Aims: To conduct a network meta-analysis to evaluate the effectiveness of different types of interventions in improving global cognition among MCI patients.
Methods: Randomized controlled trials (RCTs) assessing the effects of pharmacological or non-pharmacological interventions on the Mini-Mental State Examination (MMSE) in MCI patients were included. Two authors independently screened the studies and extracted the data. Random-effects network meta-analysis was used to synthesize the data. Results were summarized as mean difference (MD) and corresponding 95% CIs of MMSE in forest plots.
Results: Fifty RCTs with 5,944 MCI patients met the inclusion criteria and 49 were included in the network meta-analysis. Compared with the control group, cognition-based intervention (MD = 0.80, 95% CI 0.04–1.57), physical exercise (MD = 1.92, 95% CI 1.19–2.64), combined physical exercise and cognition-based intervention (MD = 1.86, 95% CI 0.60–3.12), and antioxidants (MD = 0.94, 95% CI 0.04–1.83) had positive effects on MMSE in participants with MCI. There was no significant difference between all other interventions included and the control group.

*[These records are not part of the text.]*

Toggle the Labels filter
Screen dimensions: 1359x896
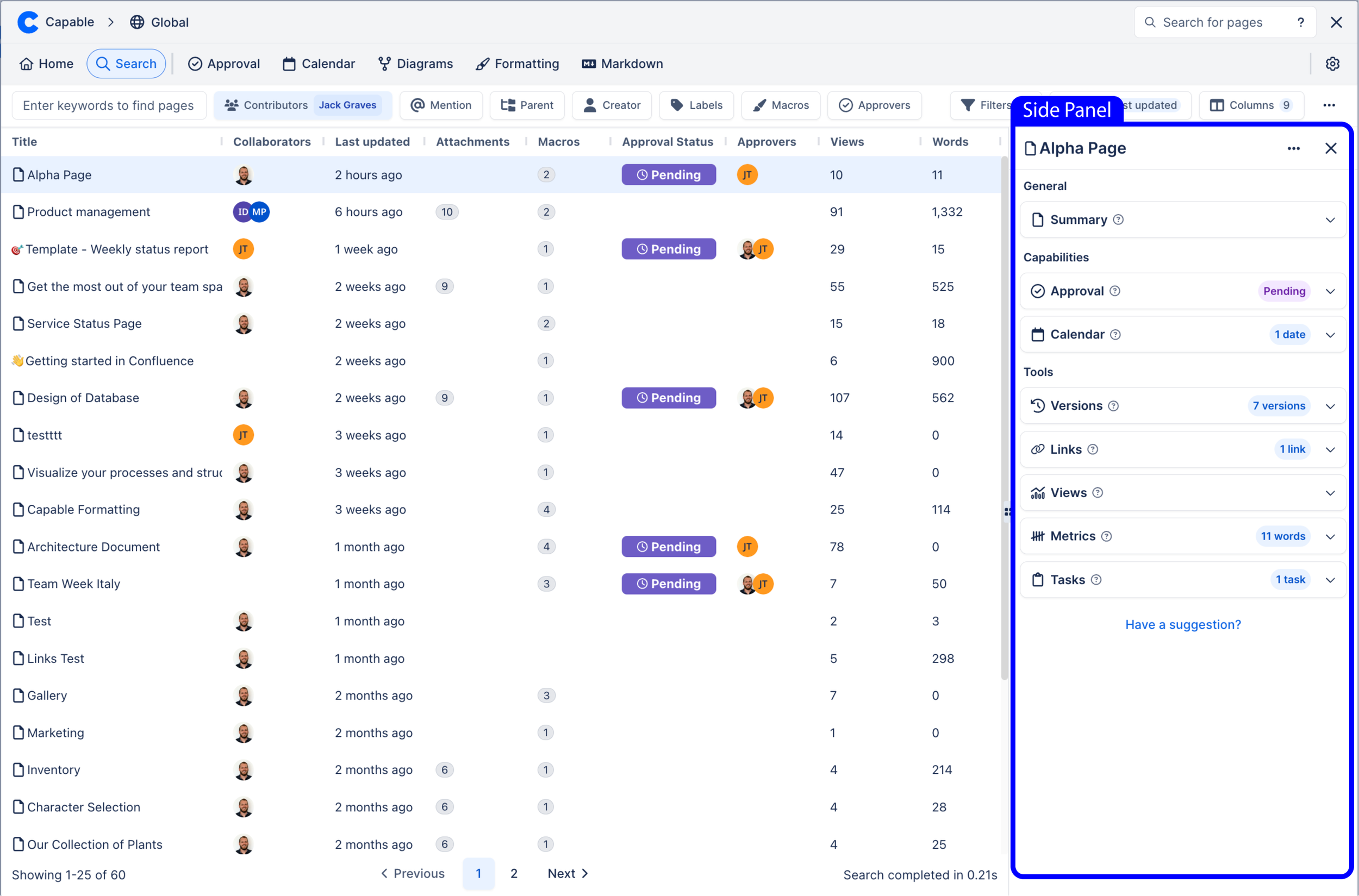696,105
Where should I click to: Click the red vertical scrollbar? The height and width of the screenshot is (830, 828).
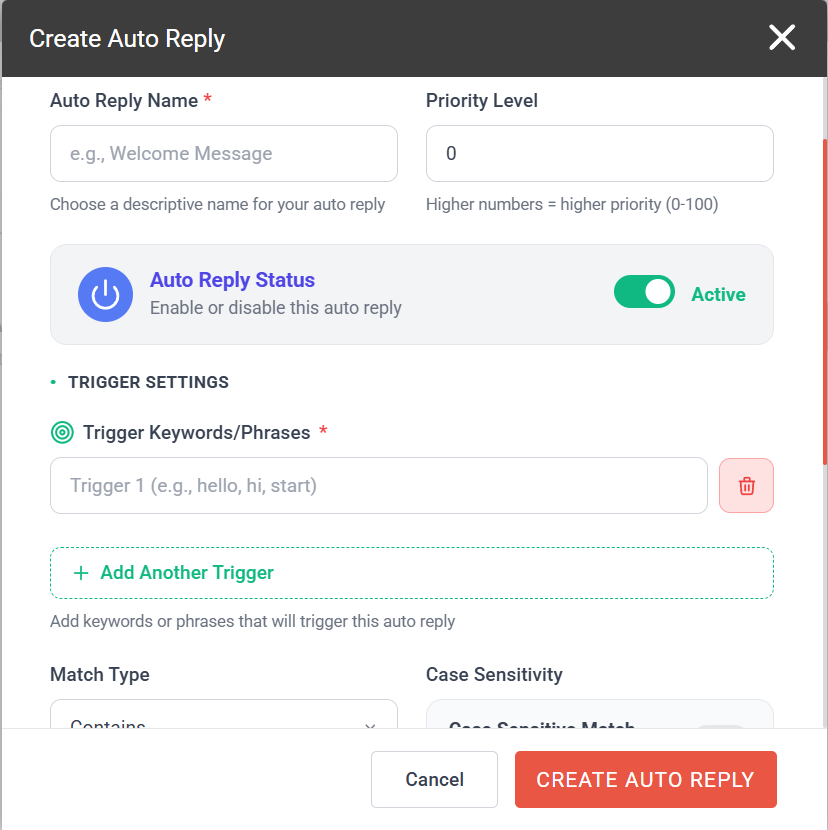pos(825,300)
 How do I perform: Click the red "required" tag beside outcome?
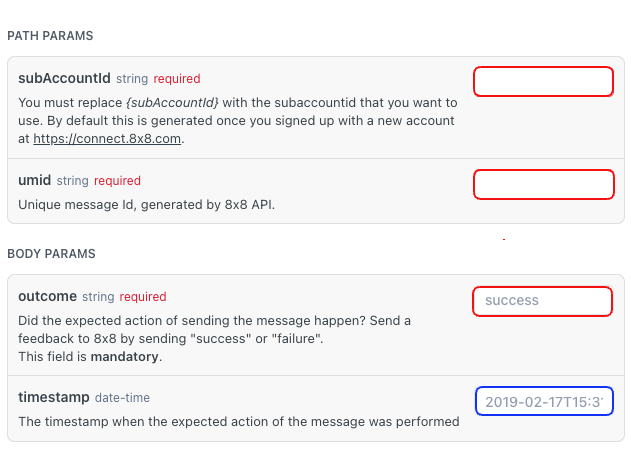point(142,297)
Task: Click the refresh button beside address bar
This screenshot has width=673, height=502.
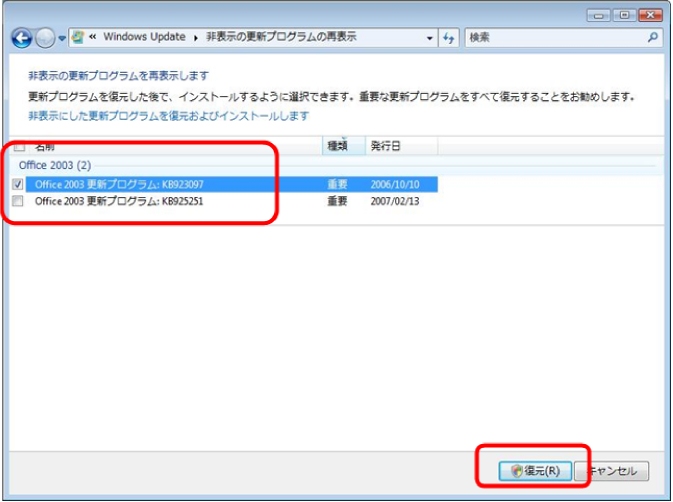Action: pos(449,38)
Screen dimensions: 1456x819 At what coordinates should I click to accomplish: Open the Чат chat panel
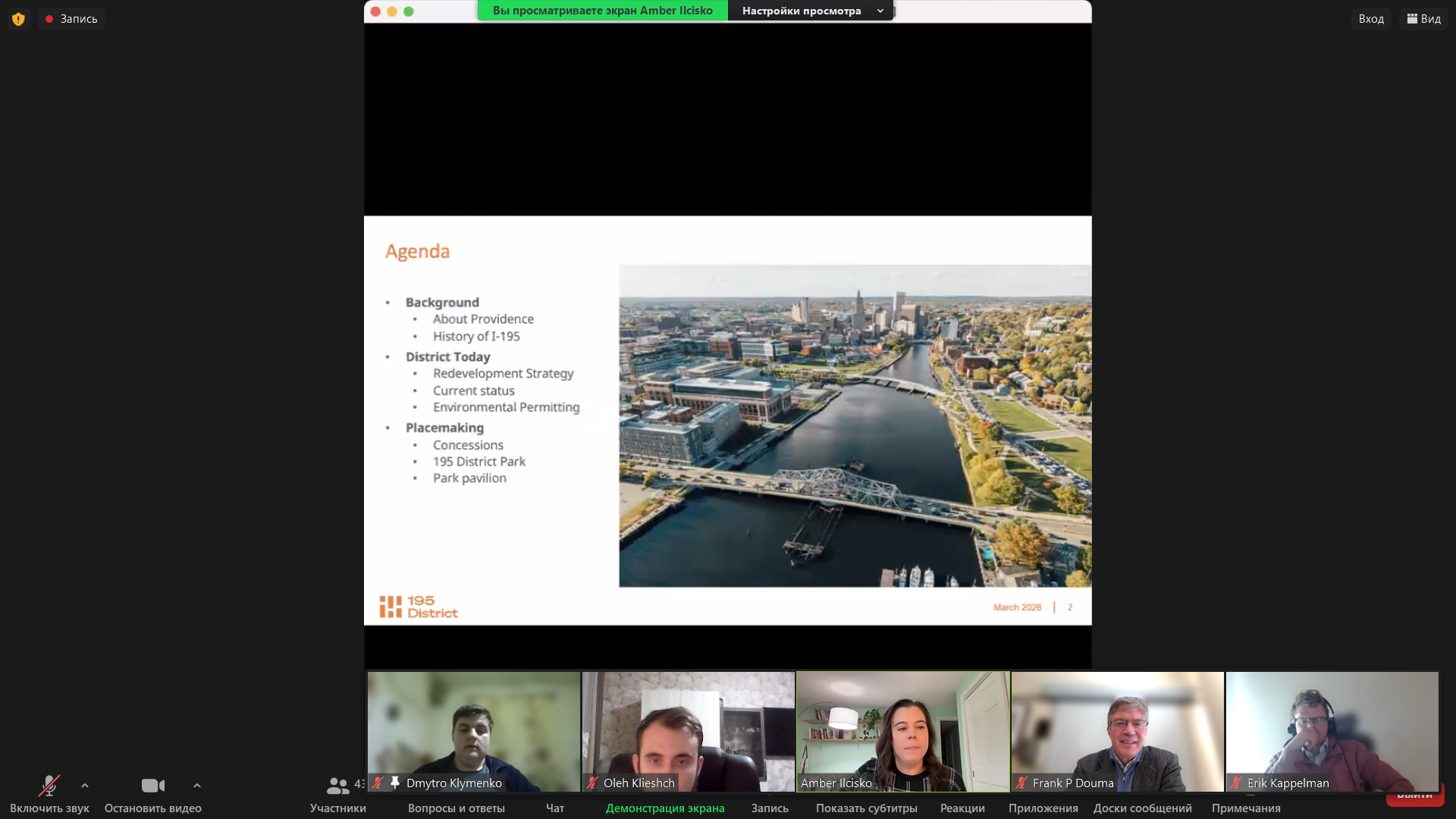pyautogui.click(x=554, y=808)
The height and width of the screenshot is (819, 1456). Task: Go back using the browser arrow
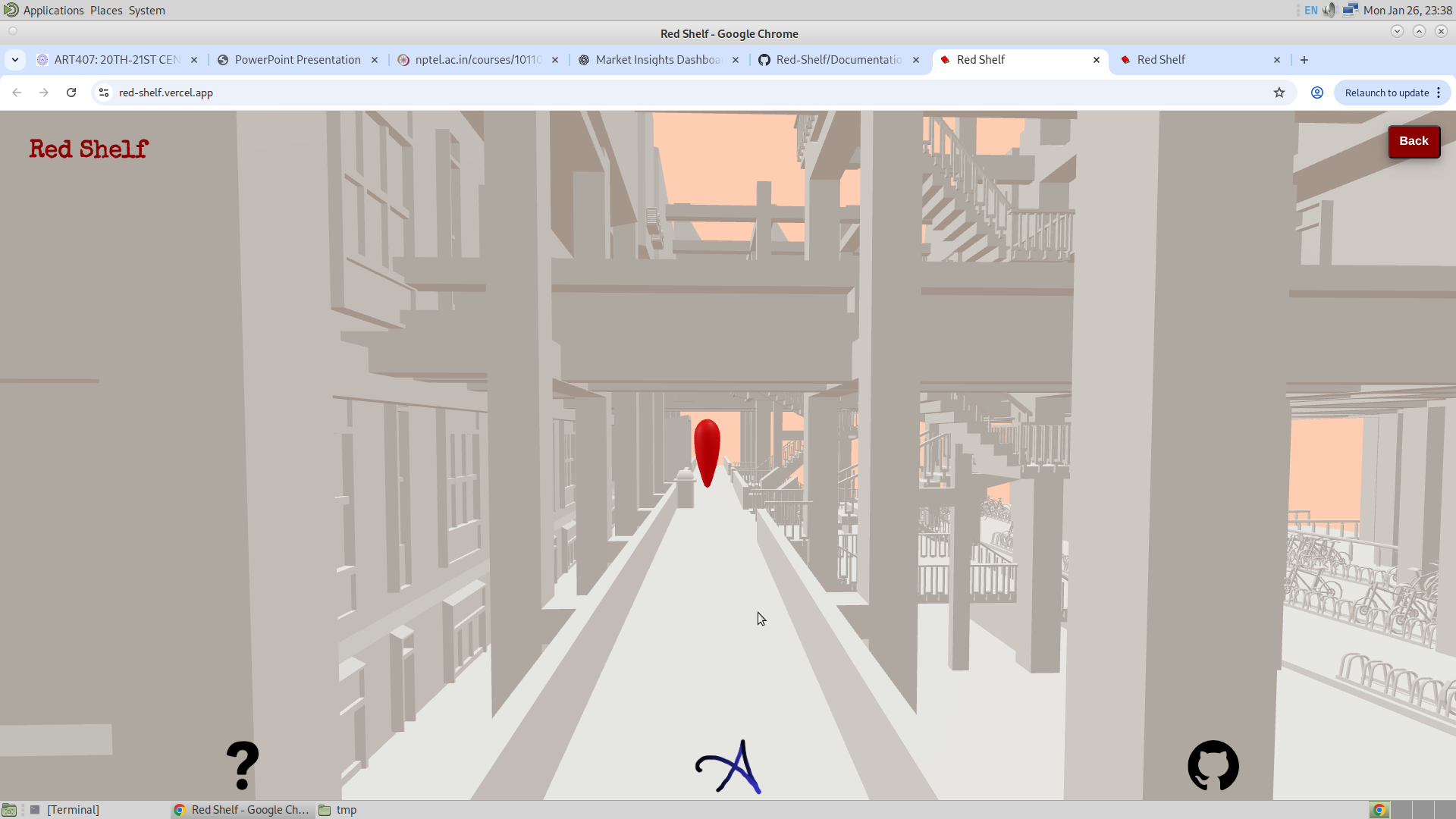17,93

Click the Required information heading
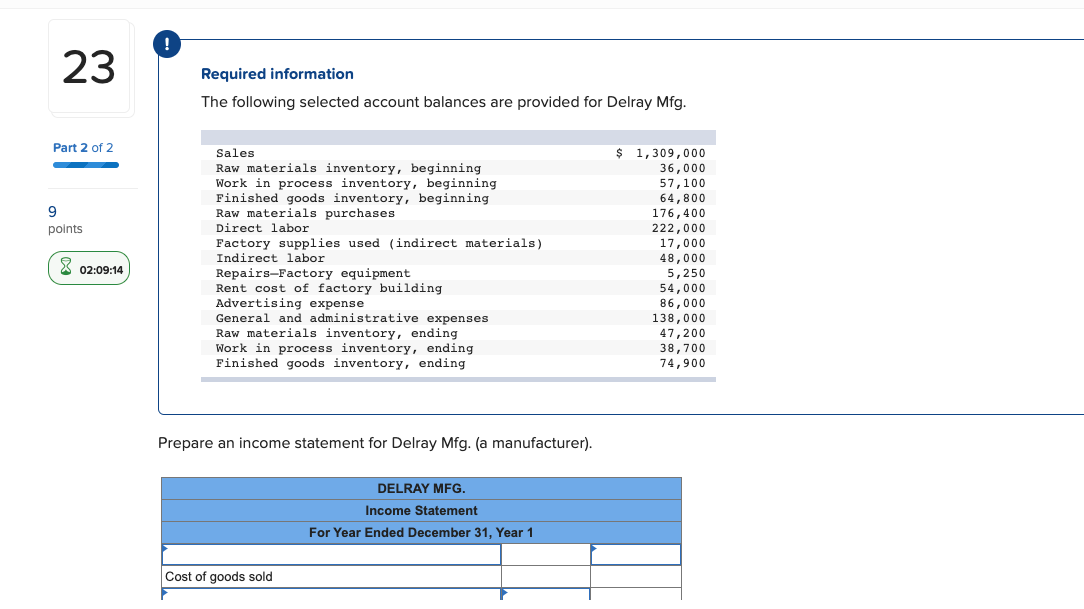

Conclusions: This study suggested that cognition-based intervention, physical exercise, combined physical exercise and cognition-based intervention, and antioxidants could be among the most effective interventions on global cognition in older adults with MCI. The availability, acceptability, and cost-effectiveness of interventions should also be taken into consideration when selecting interventions.
Registration: PROSPERO CRD42020171985.